The term “mateřské centrum” (mother center) seemed sexist to me when I heard it; however, when I actually visited my first Czech mothers’ centre in Prague’s Malešice neighborhood, I was struck by how appropriate (if still sexist) the label was at that moment. When I entered the center, housed in a section of a Czech state preschool, I found a group of mothers and children seated in a circle around one mother-teacher who lead the class in English songs accompanied by her guitar. It was the perfect hippy-bohemian dream, mothers in tights and woolen sweaters sipping on tea and coffee while small children shouted out English rhymes. It was mid-afternoon and not a father in sight, which made sense considering the Czech Republic’s then 3-year standard maternity leave.
At that time, I’d been living in Prague as a mother for only a few months, but it’d taken me most of the long Prague winter before I’d gotten up my nerve to check out a course I’d seen on the internet called anglická herna (English playgroup). Even though the course was called an “English playgroup” I didn’t know if the other children would be bilingual like Anna or if any of the mothers would speak English. Finally, I met a Czech mother at a baby swimming class who attended the English playgroup and she convinced me to meet her there the following week.
Taking our place in a circle, we all joined the others in singing and listening to familiar children’s songs. Anna and I mixed up the words since most of the versions used the British text, but we just laughed and kept on singing. After the class Anna raced with the other children while my friend introduced me to the center’s founder and director who’d led the English playgroup that day.
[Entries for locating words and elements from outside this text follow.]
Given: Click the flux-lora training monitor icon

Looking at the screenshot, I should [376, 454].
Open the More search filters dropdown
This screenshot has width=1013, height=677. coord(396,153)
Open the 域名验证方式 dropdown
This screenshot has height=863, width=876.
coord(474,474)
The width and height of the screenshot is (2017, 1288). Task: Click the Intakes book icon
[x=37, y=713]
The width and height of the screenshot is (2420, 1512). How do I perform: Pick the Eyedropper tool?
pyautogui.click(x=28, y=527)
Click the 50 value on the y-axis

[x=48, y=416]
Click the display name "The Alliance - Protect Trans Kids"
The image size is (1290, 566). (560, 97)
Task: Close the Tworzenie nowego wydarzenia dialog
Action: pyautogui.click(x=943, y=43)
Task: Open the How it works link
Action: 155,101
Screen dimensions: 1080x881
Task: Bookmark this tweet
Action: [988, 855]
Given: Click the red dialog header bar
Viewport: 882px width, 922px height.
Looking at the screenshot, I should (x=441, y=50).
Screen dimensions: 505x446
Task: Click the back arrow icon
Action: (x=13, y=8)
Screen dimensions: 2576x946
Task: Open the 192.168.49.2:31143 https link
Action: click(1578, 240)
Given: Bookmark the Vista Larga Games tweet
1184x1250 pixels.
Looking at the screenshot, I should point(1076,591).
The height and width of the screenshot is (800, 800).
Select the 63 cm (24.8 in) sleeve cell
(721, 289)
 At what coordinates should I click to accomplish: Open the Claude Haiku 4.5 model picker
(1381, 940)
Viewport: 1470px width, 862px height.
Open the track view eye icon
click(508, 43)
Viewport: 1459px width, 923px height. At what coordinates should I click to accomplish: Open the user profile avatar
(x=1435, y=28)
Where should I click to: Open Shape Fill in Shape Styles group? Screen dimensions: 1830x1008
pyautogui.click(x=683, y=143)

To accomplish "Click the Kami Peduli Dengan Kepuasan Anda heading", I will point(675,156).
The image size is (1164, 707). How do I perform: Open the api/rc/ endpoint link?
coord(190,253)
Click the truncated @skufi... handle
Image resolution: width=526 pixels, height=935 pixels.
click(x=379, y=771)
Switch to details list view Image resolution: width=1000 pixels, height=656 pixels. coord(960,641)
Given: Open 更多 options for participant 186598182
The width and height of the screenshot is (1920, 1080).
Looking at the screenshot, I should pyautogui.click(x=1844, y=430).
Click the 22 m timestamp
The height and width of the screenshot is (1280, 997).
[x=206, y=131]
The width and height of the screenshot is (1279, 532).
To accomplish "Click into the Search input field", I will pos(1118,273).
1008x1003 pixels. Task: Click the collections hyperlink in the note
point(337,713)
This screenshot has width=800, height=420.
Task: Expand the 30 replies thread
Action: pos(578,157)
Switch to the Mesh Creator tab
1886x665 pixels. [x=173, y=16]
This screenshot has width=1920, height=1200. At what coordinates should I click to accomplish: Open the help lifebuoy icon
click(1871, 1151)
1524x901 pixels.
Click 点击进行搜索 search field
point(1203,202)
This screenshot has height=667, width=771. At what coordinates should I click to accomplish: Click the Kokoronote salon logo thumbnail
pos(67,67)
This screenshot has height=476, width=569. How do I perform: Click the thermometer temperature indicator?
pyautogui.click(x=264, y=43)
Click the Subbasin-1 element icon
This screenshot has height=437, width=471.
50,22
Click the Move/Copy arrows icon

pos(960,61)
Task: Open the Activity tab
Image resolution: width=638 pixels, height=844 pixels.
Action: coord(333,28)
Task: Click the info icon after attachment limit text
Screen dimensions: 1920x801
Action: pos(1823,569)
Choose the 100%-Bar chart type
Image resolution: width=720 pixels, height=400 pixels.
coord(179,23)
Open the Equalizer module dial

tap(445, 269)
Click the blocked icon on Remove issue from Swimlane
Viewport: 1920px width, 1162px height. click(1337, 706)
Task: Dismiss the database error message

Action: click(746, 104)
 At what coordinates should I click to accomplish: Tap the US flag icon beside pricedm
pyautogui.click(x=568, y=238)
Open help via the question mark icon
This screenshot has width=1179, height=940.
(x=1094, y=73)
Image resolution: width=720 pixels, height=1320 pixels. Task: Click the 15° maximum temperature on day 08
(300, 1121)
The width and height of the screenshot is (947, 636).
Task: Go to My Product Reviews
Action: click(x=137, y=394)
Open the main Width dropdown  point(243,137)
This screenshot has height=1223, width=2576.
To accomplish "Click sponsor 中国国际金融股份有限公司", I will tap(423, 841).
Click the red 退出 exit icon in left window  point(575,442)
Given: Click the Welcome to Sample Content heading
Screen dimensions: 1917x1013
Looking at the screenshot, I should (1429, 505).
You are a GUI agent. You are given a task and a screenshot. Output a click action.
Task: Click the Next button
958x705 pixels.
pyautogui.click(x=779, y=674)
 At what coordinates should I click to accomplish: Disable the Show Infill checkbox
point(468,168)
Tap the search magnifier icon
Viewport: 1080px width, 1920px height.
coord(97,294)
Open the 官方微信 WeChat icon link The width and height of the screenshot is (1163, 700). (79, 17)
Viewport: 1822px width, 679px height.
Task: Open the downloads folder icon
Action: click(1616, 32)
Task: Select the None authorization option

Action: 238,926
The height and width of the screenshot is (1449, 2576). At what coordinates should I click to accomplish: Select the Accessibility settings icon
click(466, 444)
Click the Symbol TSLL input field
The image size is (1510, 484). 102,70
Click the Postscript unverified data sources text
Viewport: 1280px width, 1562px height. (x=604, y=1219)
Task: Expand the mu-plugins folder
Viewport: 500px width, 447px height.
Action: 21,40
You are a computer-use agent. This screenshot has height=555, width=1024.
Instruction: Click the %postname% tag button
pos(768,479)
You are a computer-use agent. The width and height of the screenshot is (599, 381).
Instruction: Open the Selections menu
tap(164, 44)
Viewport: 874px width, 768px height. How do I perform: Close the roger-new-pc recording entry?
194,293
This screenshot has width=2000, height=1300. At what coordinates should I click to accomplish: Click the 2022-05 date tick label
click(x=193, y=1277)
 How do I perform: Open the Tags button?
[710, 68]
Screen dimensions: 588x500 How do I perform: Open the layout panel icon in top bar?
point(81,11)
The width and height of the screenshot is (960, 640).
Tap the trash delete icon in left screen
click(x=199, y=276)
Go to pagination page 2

After a few minutes of chatting about our personal backgrounds, we found we were both a part of a mixed cultural marriage. The conversation came around to teaching English and I volunteered that I’d taught TEFL in Prague for two years. Before I knew it I had agreed to teach two courses of English for mothers on maternity leave in the upcoming semester. I hadn’t come to the center looking for a job, but I was interested in finding more ways to actively fit into the Czech community. I also wanted to find other bilingual families who might understand the challenges and the pleasures of settling a family here. I left the center thrilled at the chance to meet new Czech friends and the idea of practicing my teaching skills once again.
In addition to teaching the English courses, during which Anna played with the other children under the watchful eye of a babysitter, we also started going to a kid’s music class and we tried to keep up with the English playgroup. Through friends I also learned about a two other mother centers in neighboring districts and we made frequent visits to try out different courses and make broader connections.
Since the first mother center was started in the Czech Republic in 1992, these grass-roots centers have spread rapidly throughout the Czech community. Initially modeled on the German mother center concept, the Czech mother center quickly adapted its own identity, offering a community network for mothers who shared common ideals of child raising and strengthening family ties in the post-Communist era. Today mother centers across the country offer regular activity courses for children, family counseling, and special integration programs for mothers on maternity leave, including career counseling, computer and language training. Without the competition prevalent in a larger city, many of the centers in smaller villages play a critical role in providing mothers and fathers with community support systems that didn’t exist under the Communist rule. In recent years, the concept of a “rodinné centrum” (family center) has also taken hold, with special course offerings and sports activities just for fathers. Weekend courses, weekend family retreats and week-long summer camps are becoming increasingly popular ways to integrate the activities of the community center with family life.
When we moved from our Žižkov neighborhood to a village on the outskirts of Prague, one of my main laments was losing our mother centers filled with familiar faces and their array of interesting opportunities for toddlers to school-age children. However, there are some mother centers in our nearby villages too. With Anna now in preschool, Oliver and I have signed up for an exercise course and an arts and crafts class at a family center in the next village. Our first class starts in October, and we’re both eagerly awaiting the new faces we’ll meet.